- **Instructions for the task**
Output range, inclusive: from the line containing "You are a GUI" to the line containing "Image resolution: width=1920". Restate those lines from the data below word for word and only those.

***** Available data

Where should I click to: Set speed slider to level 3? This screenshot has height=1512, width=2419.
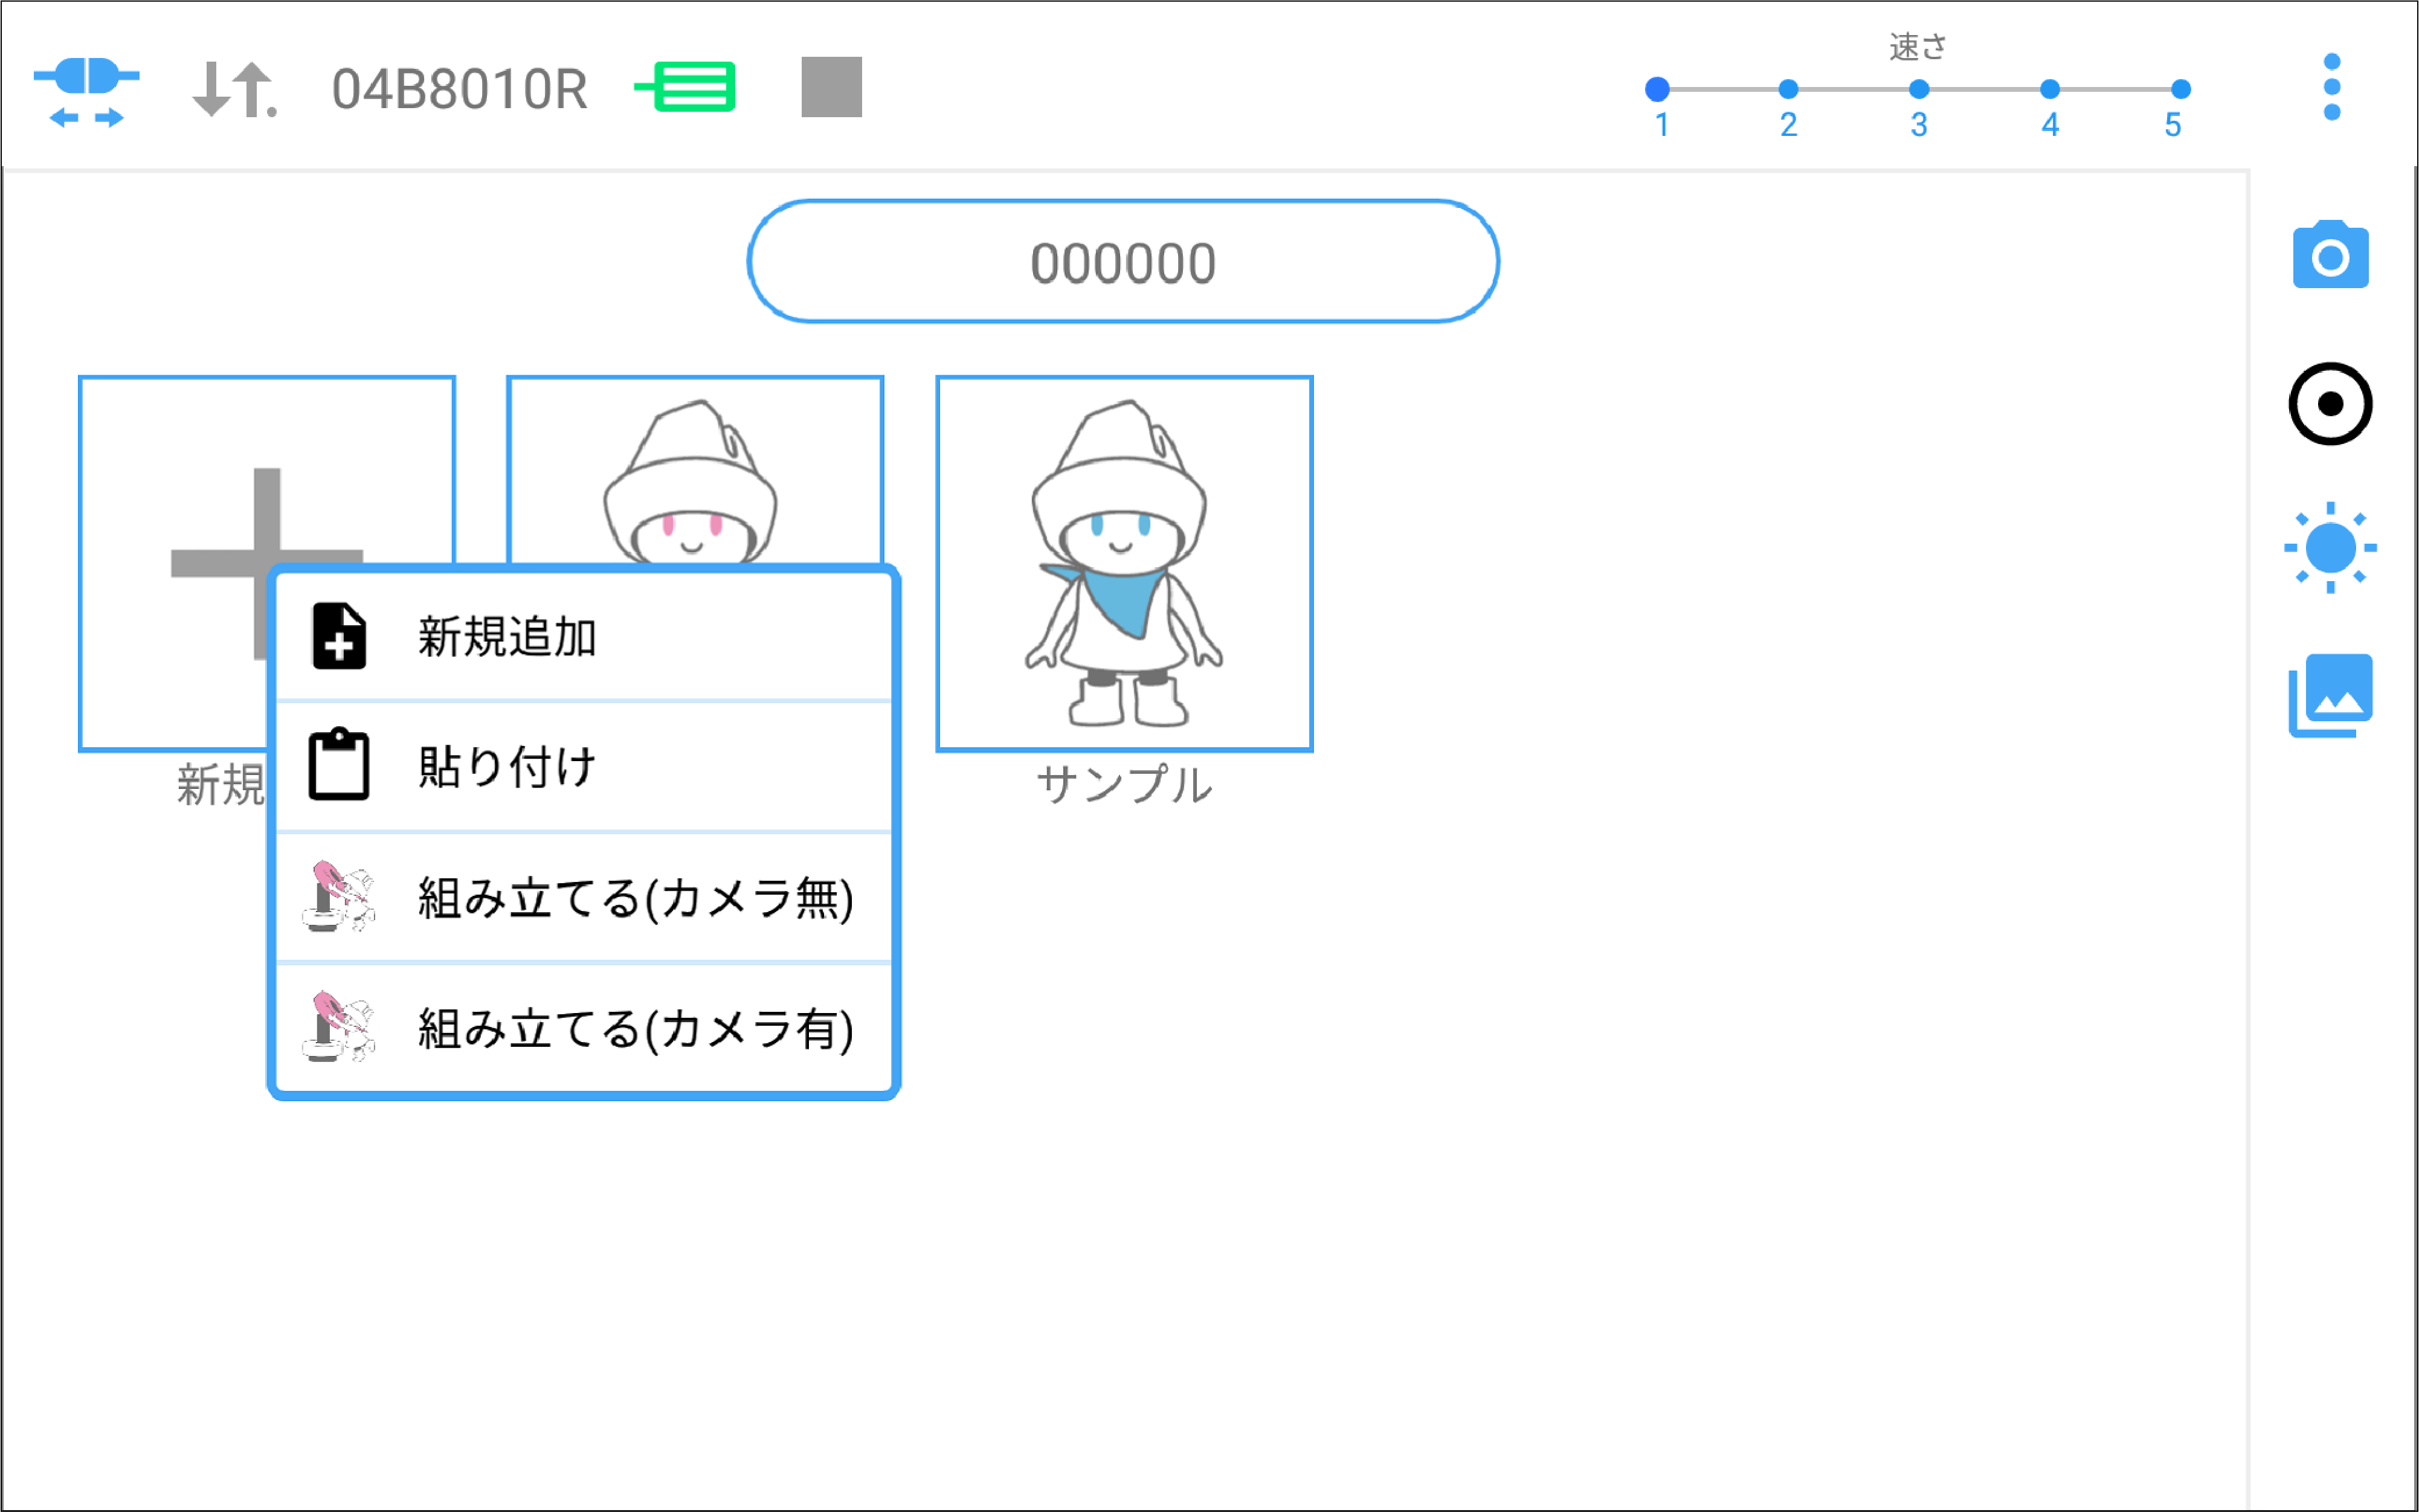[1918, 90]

**********
***** Available data

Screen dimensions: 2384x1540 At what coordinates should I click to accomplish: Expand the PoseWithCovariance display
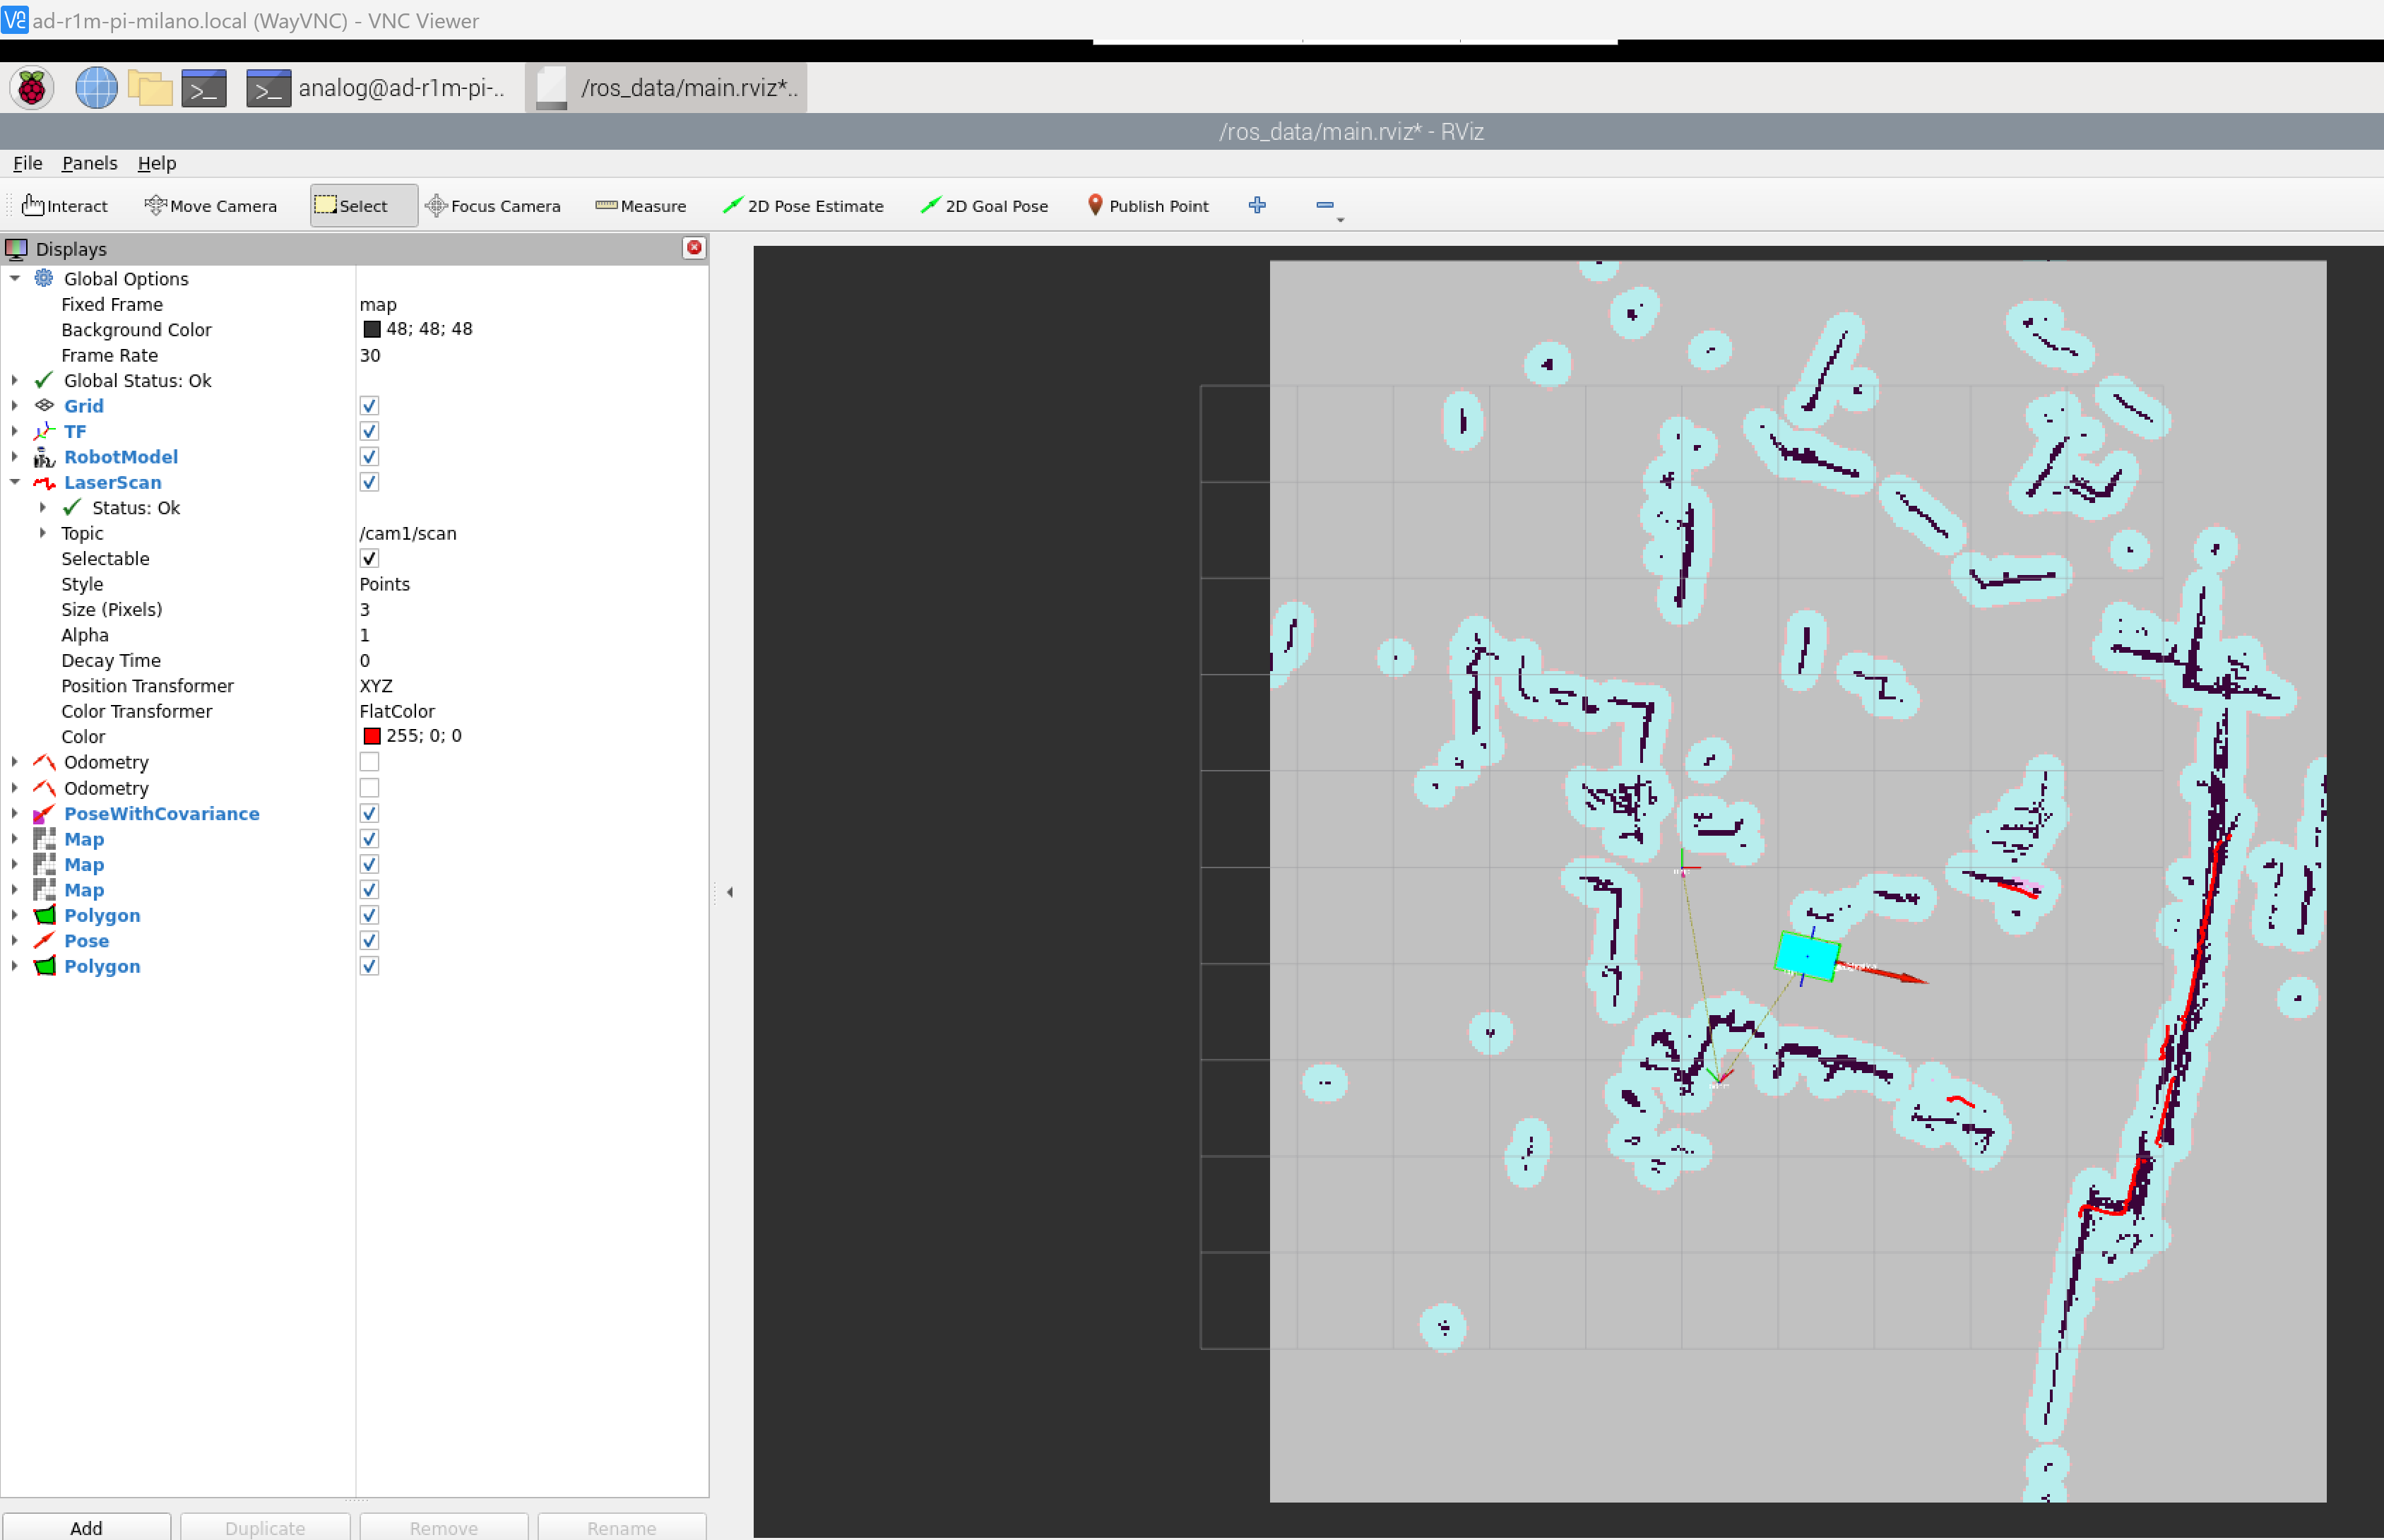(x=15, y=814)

**********
***** Available data

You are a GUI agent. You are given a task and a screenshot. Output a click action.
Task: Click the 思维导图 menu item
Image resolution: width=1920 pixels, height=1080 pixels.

**********

- **Worked solution**
You are a GUI agent. You are given a task and a screenshot. Output a click action.
Task: Click the 思维导图 menu item
Image resolution: width=1920 pixels, height=1080 pixels.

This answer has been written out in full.